And if you think you feel a miss, running a cylinder balance test can help narrow down if that is the case (it will only help if you feel the miss while the test is being run, in case the miss is intermittant).

Since you have a TwEECer, I wont pretend to try and help.

Good luck.
 
Changed the electronics out of the MAF and had the same symptoms. This is really frustrating :bang:

Even swaped back and forth between a set of pipes with and without CATs to to eliminate the posibility of clogged Cats. Did cyl balancing and no problems... AAAARRRRGGGGHHHH!!!!
 
I was having the same problems with my car would start fine cold if i drove for a while and tryed starting the car back up the car wouldnt start or sometimes it would die out on me and id be sittin here stuck in traffic.
Now when i start my car right now its not wanting to start yea goota love it all lol
 
OK, it was suggested on another forum that the IAC may be bad -- so I went and replaced it and I seem to be digging myself in deeper and deeper.

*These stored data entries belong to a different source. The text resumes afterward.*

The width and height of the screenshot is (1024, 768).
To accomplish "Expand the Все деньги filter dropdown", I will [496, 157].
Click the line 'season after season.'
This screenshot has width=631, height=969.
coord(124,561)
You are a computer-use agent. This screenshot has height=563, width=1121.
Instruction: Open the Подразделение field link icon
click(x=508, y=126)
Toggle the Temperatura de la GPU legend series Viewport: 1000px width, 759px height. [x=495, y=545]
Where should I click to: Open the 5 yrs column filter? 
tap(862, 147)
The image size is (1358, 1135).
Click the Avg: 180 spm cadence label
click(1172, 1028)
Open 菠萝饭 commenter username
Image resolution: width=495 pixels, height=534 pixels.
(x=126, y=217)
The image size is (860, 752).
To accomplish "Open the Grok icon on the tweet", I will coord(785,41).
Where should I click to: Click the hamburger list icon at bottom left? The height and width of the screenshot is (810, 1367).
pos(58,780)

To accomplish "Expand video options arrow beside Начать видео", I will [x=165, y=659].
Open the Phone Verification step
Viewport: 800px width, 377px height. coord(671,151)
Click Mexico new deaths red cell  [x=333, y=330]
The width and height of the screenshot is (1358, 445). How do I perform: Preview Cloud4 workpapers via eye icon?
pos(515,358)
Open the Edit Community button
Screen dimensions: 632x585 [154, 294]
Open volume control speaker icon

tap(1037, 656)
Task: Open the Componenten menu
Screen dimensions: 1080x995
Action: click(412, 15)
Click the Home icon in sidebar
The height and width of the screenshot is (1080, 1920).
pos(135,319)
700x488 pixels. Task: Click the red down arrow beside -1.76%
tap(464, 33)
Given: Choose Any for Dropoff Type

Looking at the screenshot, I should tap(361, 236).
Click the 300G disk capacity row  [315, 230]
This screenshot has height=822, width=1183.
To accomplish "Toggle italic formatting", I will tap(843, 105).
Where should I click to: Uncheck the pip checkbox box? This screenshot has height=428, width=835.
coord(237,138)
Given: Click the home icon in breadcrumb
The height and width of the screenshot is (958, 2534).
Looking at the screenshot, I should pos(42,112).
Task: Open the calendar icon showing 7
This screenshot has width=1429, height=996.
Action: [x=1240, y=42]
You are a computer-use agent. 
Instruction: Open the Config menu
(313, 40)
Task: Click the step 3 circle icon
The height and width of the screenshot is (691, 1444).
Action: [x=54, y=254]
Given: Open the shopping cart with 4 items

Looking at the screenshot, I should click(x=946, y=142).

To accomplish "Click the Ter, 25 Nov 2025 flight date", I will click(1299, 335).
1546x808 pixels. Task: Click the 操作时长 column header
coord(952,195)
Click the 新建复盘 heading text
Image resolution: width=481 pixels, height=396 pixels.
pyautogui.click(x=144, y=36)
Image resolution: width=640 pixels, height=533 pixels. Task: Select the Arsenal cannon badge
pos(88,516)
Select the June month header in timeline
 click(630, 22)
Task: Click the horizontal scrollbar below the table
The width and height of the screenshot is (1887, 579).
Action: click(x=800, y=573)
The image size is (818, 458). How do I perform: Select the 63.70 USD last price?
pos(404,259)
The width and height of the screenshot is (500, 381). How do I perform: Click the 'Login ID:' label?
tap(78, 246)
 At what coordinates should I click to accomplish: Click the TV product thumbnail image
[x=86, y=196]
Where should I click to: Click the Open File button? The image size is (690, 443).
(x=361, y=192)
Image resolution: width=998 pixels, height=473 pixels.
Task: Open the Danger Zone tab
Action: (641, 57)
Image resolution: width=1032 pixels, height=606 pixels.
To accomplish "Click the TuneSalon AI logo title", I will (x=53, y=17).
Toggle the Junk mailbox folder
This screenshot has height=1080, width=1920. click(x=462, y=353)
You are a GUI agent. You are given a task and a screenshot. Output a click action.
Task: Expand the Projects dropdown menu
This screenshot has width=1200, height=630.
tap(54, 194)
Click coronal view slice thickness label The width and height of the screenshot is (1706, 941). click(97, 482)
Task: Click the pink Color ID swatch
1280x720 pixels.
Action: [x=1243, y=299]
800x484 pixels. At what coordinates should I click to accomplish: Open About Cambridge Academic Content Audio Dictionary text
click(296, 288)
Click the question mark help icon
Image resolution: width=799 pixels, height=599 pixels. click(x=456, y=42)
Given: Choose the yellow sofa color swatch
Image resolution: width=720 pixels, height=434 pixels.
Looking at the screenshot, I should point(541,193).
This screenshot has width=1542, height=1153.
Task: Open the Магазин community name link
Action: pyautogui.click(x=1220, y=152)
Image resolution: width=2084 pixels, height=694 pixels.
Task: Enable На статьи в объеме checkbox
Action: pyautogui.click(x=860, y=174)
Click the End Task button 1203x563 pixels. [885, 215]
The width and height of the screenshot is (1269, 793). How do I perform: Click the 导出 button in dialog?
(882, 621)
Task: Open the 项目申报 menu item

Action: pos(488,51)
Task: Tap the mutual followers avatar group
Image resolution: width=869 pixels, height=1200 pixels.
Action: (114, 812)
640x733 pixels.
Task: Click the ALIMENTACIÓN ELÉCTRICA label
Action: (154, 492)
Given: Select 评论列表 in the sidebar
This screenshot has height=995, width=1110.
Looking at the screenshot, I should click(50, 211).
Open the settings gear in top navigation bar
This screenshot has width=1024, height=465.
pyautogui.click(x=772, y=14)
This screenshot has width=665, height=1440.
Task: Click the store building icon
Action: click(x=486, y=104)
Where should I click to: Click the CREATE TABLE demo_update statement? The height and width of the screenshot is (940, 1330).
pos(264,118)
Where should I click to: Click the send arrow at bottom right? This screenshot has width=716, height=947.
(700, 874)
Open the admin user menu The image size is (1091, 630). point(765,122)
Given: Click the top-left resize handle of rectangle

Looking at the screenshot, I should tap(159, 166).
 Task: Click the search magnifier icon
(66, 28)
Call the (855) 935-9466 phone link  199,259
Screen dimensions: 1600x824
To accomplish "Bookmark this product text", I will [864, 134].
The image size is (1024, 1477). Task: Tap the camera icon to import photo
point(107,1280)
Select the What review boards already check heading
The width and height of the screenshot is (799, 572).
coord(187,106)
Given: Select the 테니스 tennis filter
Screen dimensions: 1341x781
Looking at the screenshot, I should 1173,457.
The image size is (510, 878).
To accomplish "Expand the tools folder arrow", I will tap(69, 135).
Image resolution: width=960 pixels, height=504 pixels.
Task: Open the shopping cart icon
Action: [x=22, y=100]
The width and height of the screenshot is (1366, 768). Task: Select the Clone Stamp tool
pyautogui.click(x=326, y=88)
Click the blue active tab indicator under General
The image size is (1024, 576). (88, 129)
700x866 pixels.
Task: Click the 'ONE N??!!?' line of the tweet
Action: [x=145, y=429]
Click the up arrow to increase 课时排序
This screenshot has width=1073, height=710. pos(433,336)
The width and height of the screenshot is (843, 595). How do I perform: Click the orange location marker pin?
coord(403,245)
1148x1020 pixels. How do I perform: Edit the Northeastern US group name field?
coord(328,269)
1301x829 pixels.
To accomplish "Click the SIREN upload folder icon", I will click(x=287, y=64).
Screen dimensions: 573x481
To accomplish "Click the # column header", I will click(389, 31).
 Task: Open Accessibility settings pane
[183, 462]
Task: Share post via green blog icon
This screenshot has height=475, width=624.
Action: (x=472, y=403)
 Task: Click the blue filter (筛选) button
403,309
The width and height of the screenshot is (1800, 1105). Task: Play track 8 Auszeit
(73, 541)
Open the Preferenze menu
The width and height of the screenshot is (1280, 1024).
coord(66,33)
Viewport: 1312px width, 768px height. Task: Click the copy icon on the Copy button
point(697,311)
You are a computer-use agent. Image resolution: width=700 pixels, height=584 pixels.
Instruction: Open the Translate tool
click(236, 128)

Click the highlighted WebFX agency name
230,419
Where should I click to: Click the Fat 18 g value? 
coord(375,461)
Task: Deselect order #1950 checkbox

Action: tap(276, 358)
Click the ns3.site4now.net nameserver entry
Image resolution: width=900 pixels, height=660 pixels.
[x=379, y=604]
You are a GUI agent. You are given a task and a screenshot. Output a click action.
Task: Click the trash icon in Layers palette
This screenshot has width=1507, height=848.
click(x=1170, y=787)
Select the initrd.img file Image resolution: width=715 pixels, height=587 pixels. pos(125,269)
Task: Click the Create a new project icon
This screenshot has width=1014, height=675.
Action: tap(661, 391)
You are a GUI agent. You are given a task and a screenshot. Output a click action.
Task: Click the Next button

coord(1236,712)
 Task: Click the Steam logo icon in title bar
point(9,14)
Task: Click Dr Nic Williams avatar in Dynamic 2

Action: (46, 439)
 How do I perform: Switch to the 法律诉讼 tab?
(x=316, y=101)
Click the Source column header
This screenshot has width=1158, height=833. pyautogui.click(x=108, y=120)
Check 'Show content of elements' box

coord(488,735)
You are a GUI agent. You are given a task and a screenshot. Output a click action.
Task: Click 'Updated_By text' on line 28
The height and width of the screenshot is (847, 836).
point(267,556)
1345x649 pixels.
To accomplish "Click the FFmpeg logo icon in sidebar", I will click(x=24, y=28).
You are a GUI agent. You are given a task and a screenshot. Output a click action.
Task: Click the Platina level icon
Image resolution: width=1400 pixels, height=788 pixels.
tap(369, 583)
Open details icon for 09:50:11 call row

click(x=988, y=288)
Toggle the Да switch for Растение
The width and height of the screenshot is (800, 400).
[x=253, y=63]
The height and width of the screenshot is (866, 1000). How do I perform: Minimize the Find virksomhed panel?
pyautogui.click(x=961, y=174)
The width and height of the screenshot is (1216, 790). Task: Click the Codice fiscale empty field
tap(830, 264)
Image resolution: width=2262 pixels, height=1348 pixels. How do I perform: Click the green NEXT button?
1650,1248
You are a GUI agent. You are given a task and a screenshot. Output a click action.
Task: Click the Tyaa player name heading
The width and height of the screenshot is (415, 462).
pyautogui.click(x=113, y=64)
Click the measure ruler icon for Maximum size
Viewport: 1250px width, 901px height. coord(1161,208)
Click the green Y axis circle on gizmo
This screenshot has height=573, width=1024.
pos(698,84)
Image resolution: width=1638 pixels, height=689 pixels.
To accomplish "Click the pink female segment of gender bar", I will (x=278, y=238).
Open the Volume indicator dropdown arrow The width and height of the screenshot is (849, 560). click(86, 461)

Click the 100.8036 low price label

Now the Car idles at 3000 rpm with the idle stop backed all the way out -- with or without the IAC connected. Any ideas???
 
I have an idea that will cost you nothing but time. :D

Since you got the Tweecer.

Seems to me you could ............

get setup for dlogging
turn the key to on but don't start the car
slowly open the throttle to WOT

See if you get any hokey values in the tps column

btw, I never have tried this method to check a tps but seems to me like it would work. :shrug:

Other things that come to mind are .............

Since you messed with the isc the idle is now elevated so you may not have gotten things like they need to be when you replaced it.

Do you have a bud with a Stang that you might try his coil?

Grady
 
you might need to look through engine bay at night when its dark looking for a short in electrical system paying special attention to wires distributor and coil the short will show in the dark (pull hood lamp) as a spark you may have to look very closely i had a bad coil and you could barely see a short (SPARP) behind coil. if you get no results keep reading.

click on link and attempt to pull codes with a light tester. and post results. good luck.

http://www.muscularmustangs.com/test1.php

if you can't retrieve any codes using the light tester you may have to test the pvc,iac,tps,maf,iat and cos2 sensors with a digital multimeter to determine where your problem is.you can purchase a mustang repair manual or check one out at library the manual will show you how to test sensors and how to determine if there bad so you will know what to reset, replace and clean you will find this info in the emissions section. when you attempt to retrieve codes do you get any codes because in any case you should recieve a 111 code which is system pass do you even get this code. also click on link below and read there is some good info. you may have already seen. check out solving idle problems 1-5. if test are all good on sensors and don't solve problem then you might want to look at distributor.

http://www.muscularmustangs.com/maintain.php
 
i had a similar symptom; it turned out to be a loose spark plug wire.

when did all this start?

did you reset the computer by disconnecting the battery for a while?

did you mess with the ISC functions or scalars in the tweecer?
 
So help me understand why, with the new IAC, the car idles at 3000 rpm -- and when I put the old IAC back on -- the car dies. Even with the idle stop backed all of the way out with the new IAC, the car Idles at 3000 rpm.